A search-and-rescue horse whose front hooves got caught in the space between timbers on a bridge in Hudson eventually fell on his rider, but authorities say horse and human will survive their injuries.
The incident happened around 3 p.m. Sunday on the wooden bridge on the Wilder Davis Road in Hudson, a small Penobscot County town west of Old Town.
Ashley Norman said she was kneeling next to Yukon and holding the animal’s head to keep him calm when he keeled over from exhaustion and landed on her and a friend. Norman suffered a broken leg and her friend Tammy Elsenheimer, who came to the remote trail to help her, had a broken hand.
Yukon, who is 12 years old and weighs about 1,000 pounds, had been trapped between the bridge timbers for about an hour when he suddenly collapsed.
“He was exhausted and collapsed,” Norman said in a telephone interview Monday evening from Eastern Maine Medical Center in Bangor.
Norman, who lives in Bradford, said she was out on a leisurely trail ride with Yukon in Hudson when they came to a bridge over a stream. Norman said the bridge did not look safe, so she stopped before reaching it, but something spooked Yukon and the horse “jumped onto the bridge.”

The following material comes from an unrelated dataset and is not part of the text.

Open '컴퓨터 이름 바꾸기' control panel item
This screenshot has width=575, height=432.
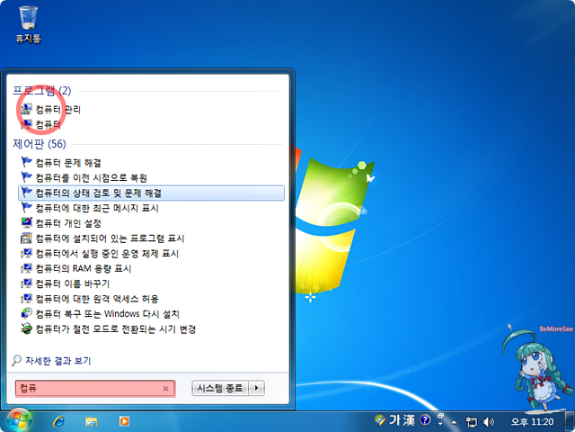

That is when Yukon’s front hooves became wedged in the space between the bridge’s timbers. Norman said she called Elsenheimer, who agreed to bring her horse trailer to the area, before she dialed 911. A dispatcher for the Penobscot Regional Communications Center contacted the Hudson Fire and Rescue Department, which responded to the scene.
Emergency responders were in the process of developing a rescue plan when the horse “unexpectedly fell over onto the rider.”
“The rider and her friend both suffered non-life threatening injuries” and were transported to EMMC “after receiving care on scene,” the Hudson Fire and Rescue Department posted on its Facebook page.
Tanja Ebel, a veterinarian with Apple Creek Equine Rescue in Carmel, also responded. She is Yukon’s regular veterinarian.
“I didn’t see Yukon today, but I’m told he is doing fine,” Ebel said Monday. “He has been eating and drinking.”
She said the horse suffered a few scrapes and bruises but is expected to make a full recovery.
Yukon has been relocated to a nearby farm, where he will be cared for until Norman has made a full recovery from her leg injury.
On Sunday, Ebel tranquilized the horse so that its hooves could be safely removed from the bridge. Rescuers placed a fireman’s jacket over Yukon’s head to keep the horse calm. Ebel said firefighters used a chainsaw to cut the wooden timbers and free Yukon.
“Once the horse was sedated, a piece of the bridge was cut away and the horse was freed from the bridge. The horse suffered only minor injuries,” the fire department posted on Facebook. Crews remained on the scene until the horse regained consciousness and was loaded onto a horse trailer.
Firefighters later patched the bridge where the horse fell through.
Norman said Yukon is a member of the Maine Mounted Search and Rescue team. The team is the state’s only mounted search-and-rescue unit. Its mission is to search for people lost or missing in Maine.